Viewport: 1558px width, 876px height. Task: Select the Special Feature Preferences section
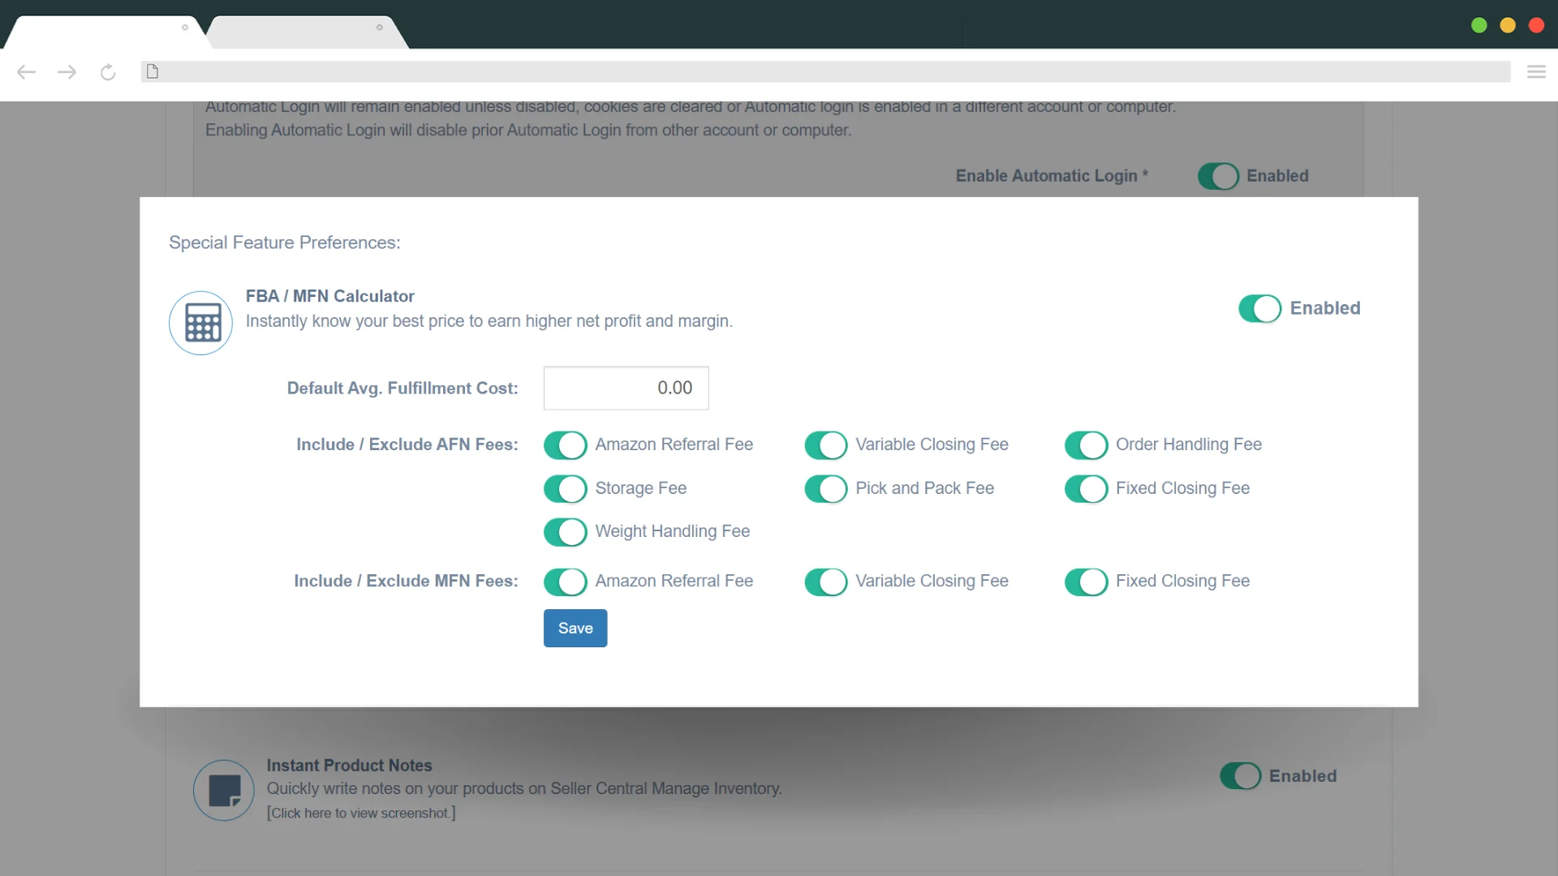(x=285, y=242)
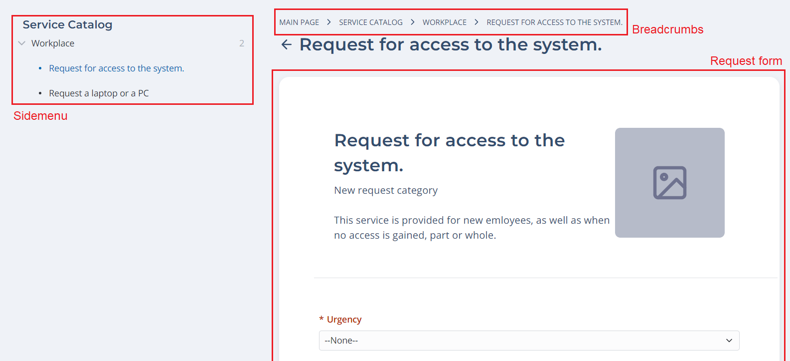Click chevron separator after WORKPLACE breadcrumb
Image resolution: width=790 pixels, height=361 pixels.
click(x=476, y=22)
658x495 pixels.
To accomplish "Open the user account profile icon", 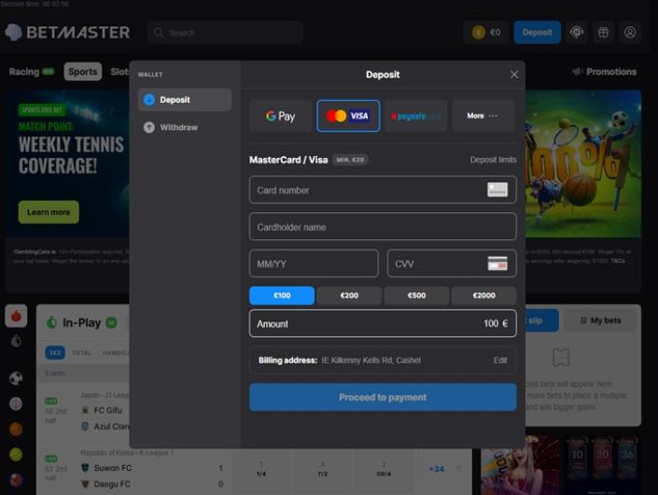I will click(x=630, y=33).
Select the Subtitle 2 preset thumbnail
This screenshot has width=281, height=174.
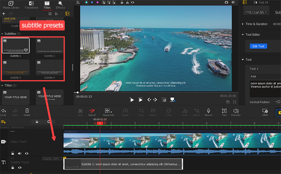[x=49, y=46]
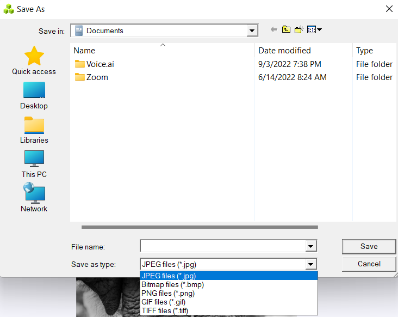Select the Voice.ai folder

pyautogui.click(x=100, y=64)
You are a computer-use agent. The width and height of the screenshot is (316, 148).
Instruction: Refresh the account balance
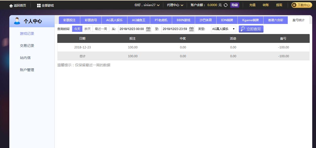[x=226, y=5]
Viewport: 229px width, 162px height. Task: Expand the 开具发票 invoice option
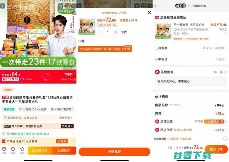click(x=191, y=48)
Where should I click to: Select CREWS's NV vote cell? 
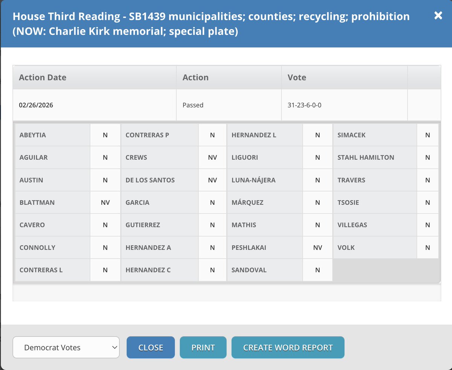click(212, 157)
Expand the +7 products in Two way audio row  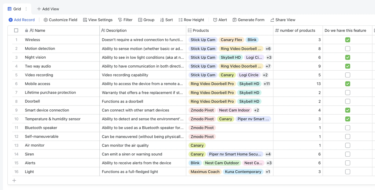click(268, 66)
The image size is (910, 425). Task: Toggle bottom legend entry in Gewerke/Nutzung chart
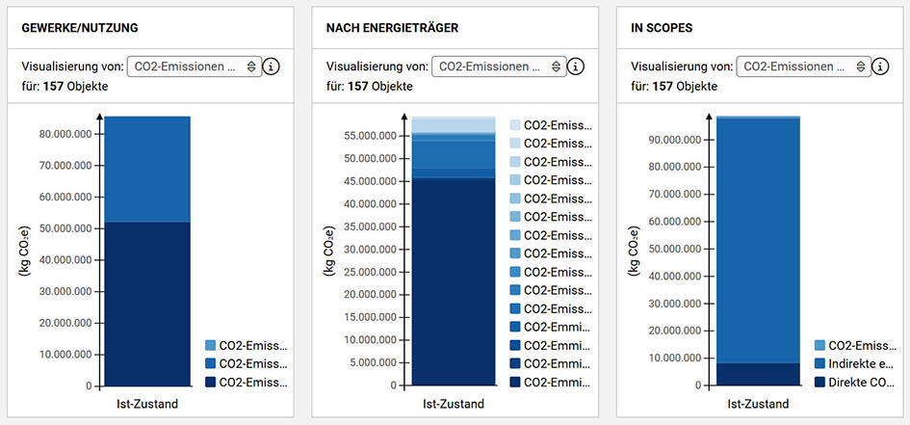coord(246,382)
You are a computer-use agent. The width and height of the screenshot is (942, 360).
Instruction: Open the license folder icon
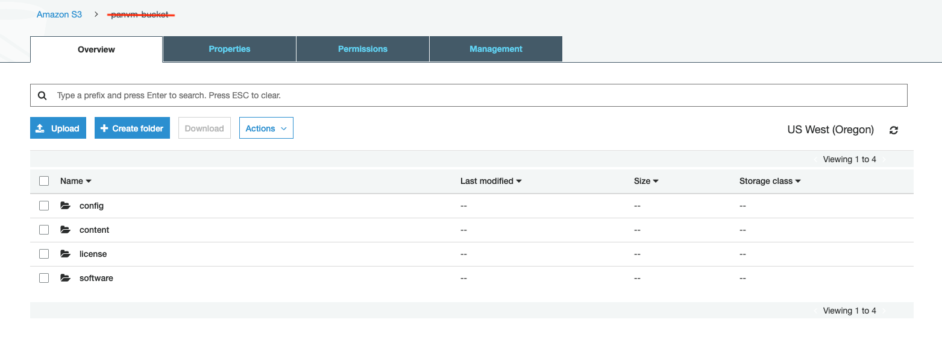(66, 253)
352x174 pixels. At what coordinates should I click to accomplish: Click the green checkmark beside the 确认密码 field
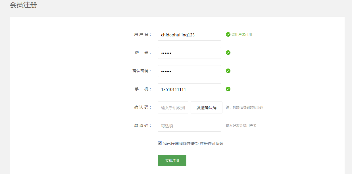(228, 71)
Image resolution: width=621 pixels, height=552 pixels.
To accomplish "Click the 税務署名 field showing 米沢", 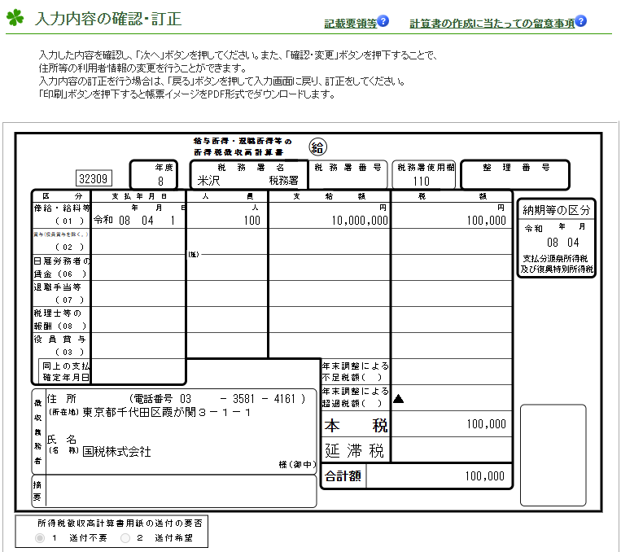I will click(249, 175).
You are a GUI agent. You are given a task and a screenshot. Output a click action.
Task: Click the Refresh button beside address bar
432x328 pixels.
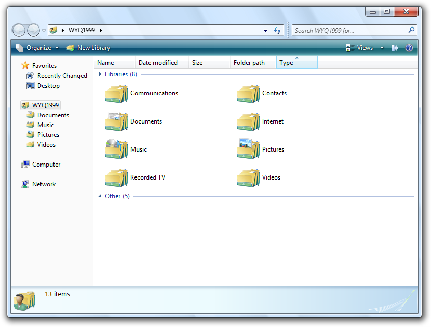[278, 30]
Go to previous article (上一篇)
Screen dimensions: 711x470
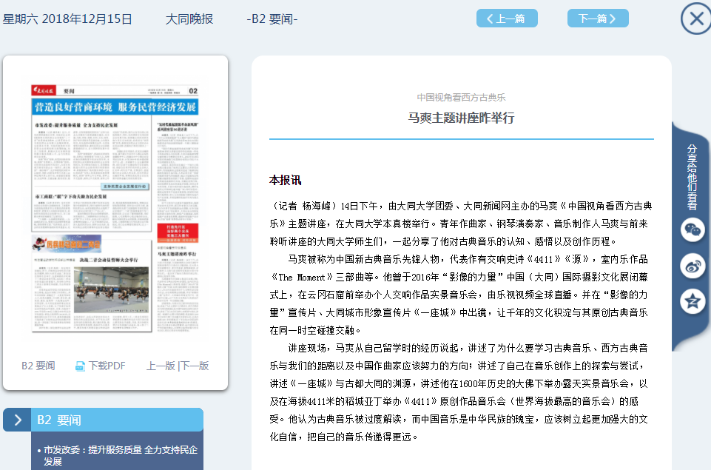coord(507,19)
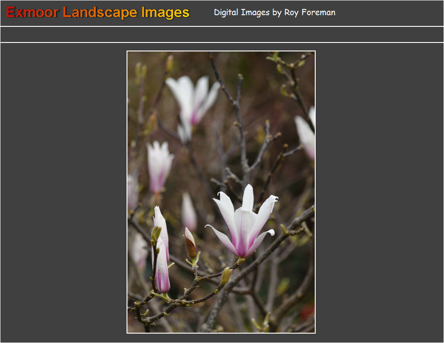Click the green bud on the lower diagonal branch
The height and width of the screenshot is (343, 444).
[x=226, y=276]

**EXERCISE DESCRIPTION**
Search the listing above for "agent" and copy every line that holds it.

**EXERCISE RESULT**
You are a computer-use agent. The width and height of the screenshot is (316, 148).
You are a computer-use agent. The width and height of the screenshot is (942, 360).
You are a GUI agent. You are given a task and a screenshot. Output a click action.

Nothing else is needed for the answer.